By Chad Terhune
Los Angeles Times, April 10, 2013
In a rare case, a Los Angeles jury awarded $3.8 million in compensatory damages to a Porter Ranch doctor who contended insurance giant Anthem Blue Cross retaliated against him for being a strong patient advocate.
The jury ruled late Monday in favor of Jeffrey Nordella, 58, an urgent-care and family-practice doctor who alleged that Anthem barred him from its network in 2010, when he applied to be a preferred provider. The damages could climb higher Friday, when the 12-person panel reconvenes and considers punitive damages against Anthem, a unit of insurance giant WellPoint Inc.
The jury found that Anthem, the state’s largest for-profit health insurer, violated Nordella’s right to “fair procedure,” and the company did so with “malice, oppression or fraud.” That latter finding prompted the hearing Friday in Los Angeles County Superior Court to determine punitive damages.
This case comes as health insurers, in a bid to hold down costs, are increasingly dropping doctors and hospitals and promoting smaller networks. Insurers typically try to negotiate lower rates with the fewer providers left in the network, who get higher patient volume in return.
Theresa Barta, a Newport Beach attorney who represents Nordella, said the insurance company contended it had 137 primary-care physicians in its network within 10 miles of Porter Ranch. At trial, Anthem could name only seven of those doctors, Barta said.
Because of frequent changes in its list of physicians since 2010, Anthem said, it could not retrieve all of the requested information. The company maintains that its doctor network was adequate when Nordella applied.

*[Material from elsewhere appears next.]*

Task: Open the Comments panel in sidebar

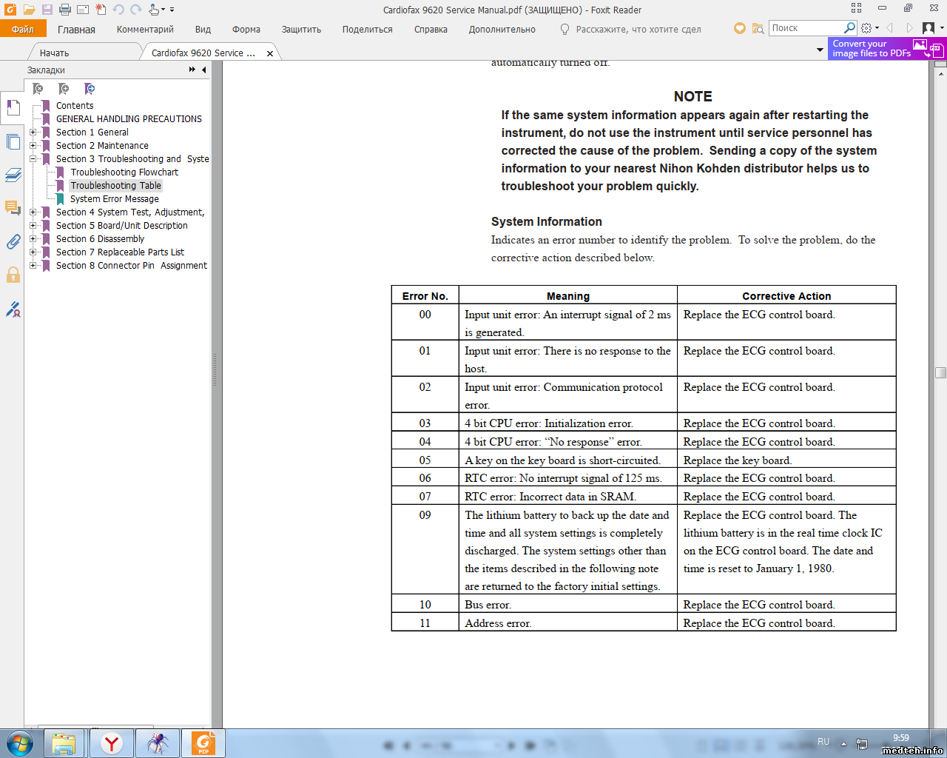Action: [13, 208]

During closing arguments at trial, Barta said Anthem intentionally limits its physician roster to make it more difficult for PPO patients to get care, which reduces Anthem’s medical costs and boosts its profits.
http://www.latimes.com/business/la-fi-anthem-doctor-verdict-20130410,0,2796259.story
Comment:
By Don McCanne, M.D.
The intent of today’s message is not so much to use this opportunity to once again bash one of the nation’s largest private insurers (even if appropriate), but rather it is to demonstrate the perversity of one more example of placing the business interests of the insurer over the interests of patients.
Even though this court decision was in favor of a physician barred from Anthem Blue Cross’s network of physician providers, it confirms the principle that private insurers should be improving patient access to health care rather than impairing it, as in this now all too common instance of limiting access by narrowing their networks of health care professionals and institutions.
Once again, this demonstrates the irrationality of imposing expensive, intrusive, private third party administrators between patients and their health care professionals.
In a universal, publicly financed and publicly administered health care system, such as a single payer national health program, the third party – the government – covers all reasonable health care services and products provided by any legitimate health care professional or institution, with enough oversight to prevent deviancies such as fraud or price gouging.